Attal N, Cruccu G, Haanpää M, Hansson P, Jensen T S, Nurmikko T, Sampaio C, Sindrup S, Wiffen P
Centre d'Evaluation at de Traitement de la Douleur, Hôspital Ambroise Paré, Boulogne-Billancourt, France.
Eur J Neurol. 2006 Nov;13(11):1153-69. doi: 10.1111/j.1468-1331.2006.01511.x.
Neuropathic pain treatment remains unsatisfactory despite a substantial increase in the number of trials. This EFNS Task Force aimed at evaluating the existing evidence about the pharmacological treatment of neuropathic pain. Studies were identified using first the Cochrane Database then Medline. Trials were classified according to the aetiological condition. All class I and II controlled trials (according to EFNS classification of evidence) were assessed, but lower-class studies were considered in conditions that had no top level studies. Only treatments feasible in an outpatient setting were evaluated. Effects on pain symptoms/signs, quality of life and comorbidities were particularly searched for. Most of the randomized controlled trials included patients with postherpetic neuralgia (PHN) and painful polyneuropathies (PPN) mainly caused by diabetes. These trials provide level A evidence for the efficacy of tricyclic antidepressants, gabapentin, pregabalin and opioids, with a large number of class I trials, followed by topical lidocaine (in PHN) and the newer antidepressants venlafaxine and duloxetine (in PPN). A small number of controlled trials were performed in central pain, trigeminal neuralgia, other peripheral neuropathic pain states and multiple-aetiology neuropathic pains. The main peripheral pain conditions respond similarly well to tricyclic antidepressants, gabapentin, and pregabalin, but some conditions, such as HIV-associated polyneuropathy, are more refractory. There are too few studies on central pain, combination therapy, and head-to-head comparison. For future trials, we recommend to assess quality of life and pain symptoms or signs with standardized tools.
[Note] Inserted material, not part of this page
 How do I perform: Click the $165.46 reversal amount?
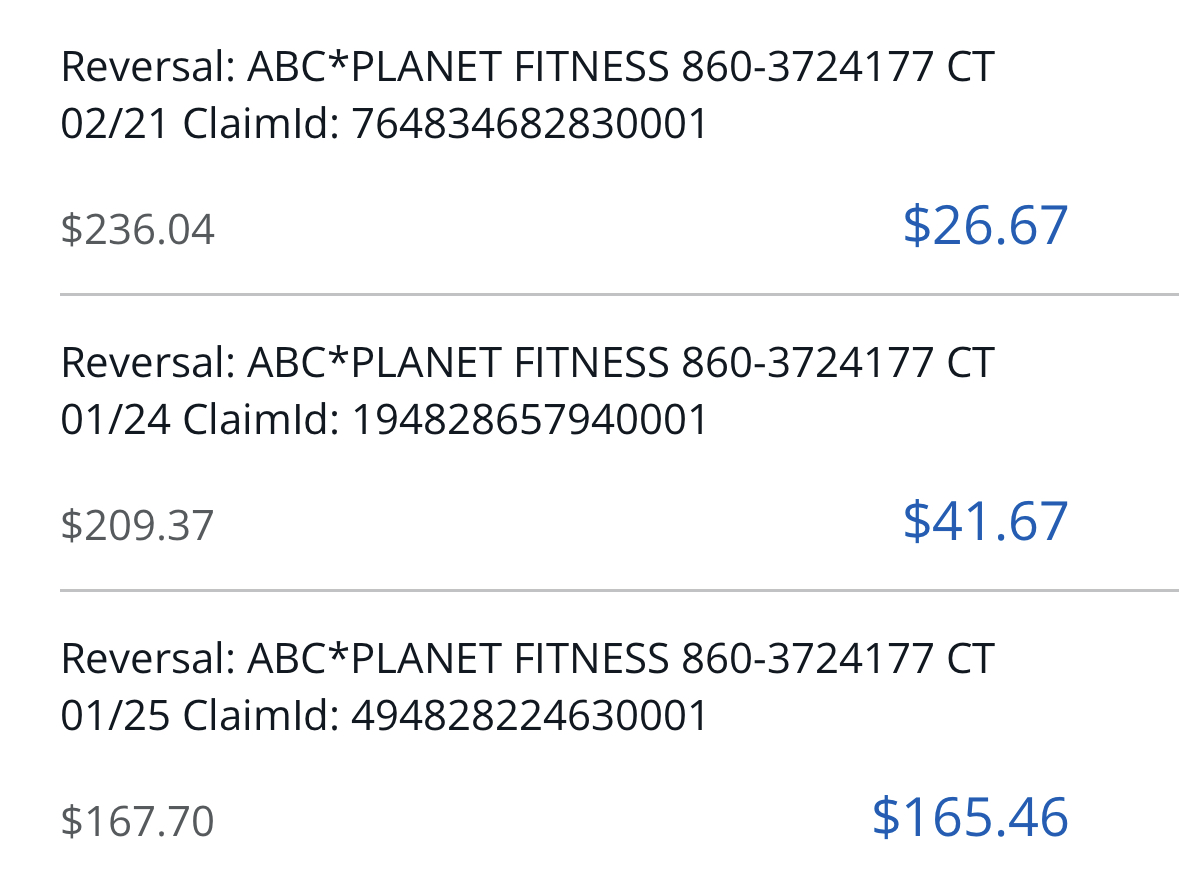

尽管试验数量大幅增加,但神经性疼痛的治疗仍不尽人意。该欧洲神经病学学会(EFNS)特别工作组旨在评估关于神经性疼痛药物治疗的现有证据。首先使用Cochrane数据库,然后使用Medline来检索研究。试验根据病因进行分类。对所有I类和II类对照试验(根据EFNS证据分类)进行评估,但在没有顶级研究的情况下会考虑低级别研究。仅评估在门诊环境中可行的治疗方法。特别关注对疼痛症状/体征、生活质量和合并症的影响。大多数随机对照试验纳入了带状疱疹后神经痛(PHN)患者以及主要由糖尿病引起的疼痛性多发性神经病(PPN)患者。这些试验为三环类抗抑郁药、加巴喷丁、普瑞巴林和阿片类药物的疗效提供了A级证据,有大量I类试验,其次是局部用利多卡因(用于PHN)以及新型抗抑郁药文拉法辛和度洛西汀(用于PPN)。在中枢性疼痛、三叉神经痛、其他周围神经性疼痛状态和多病因神经性疼痛方面进行了少量对照试验。主要的周围性疼痛病症对三环类抗抑郁药、加巴喷丁和普瑞巴林的反应同样良好,但某些病症,如与HIV相关的多发性神经病,更难治疗。关于中枢性疼痛、联合治疗和直接比较的研究太少。对于未来的试验,我们建议使用标准化工具评估生活质量和疼痛症状或体征。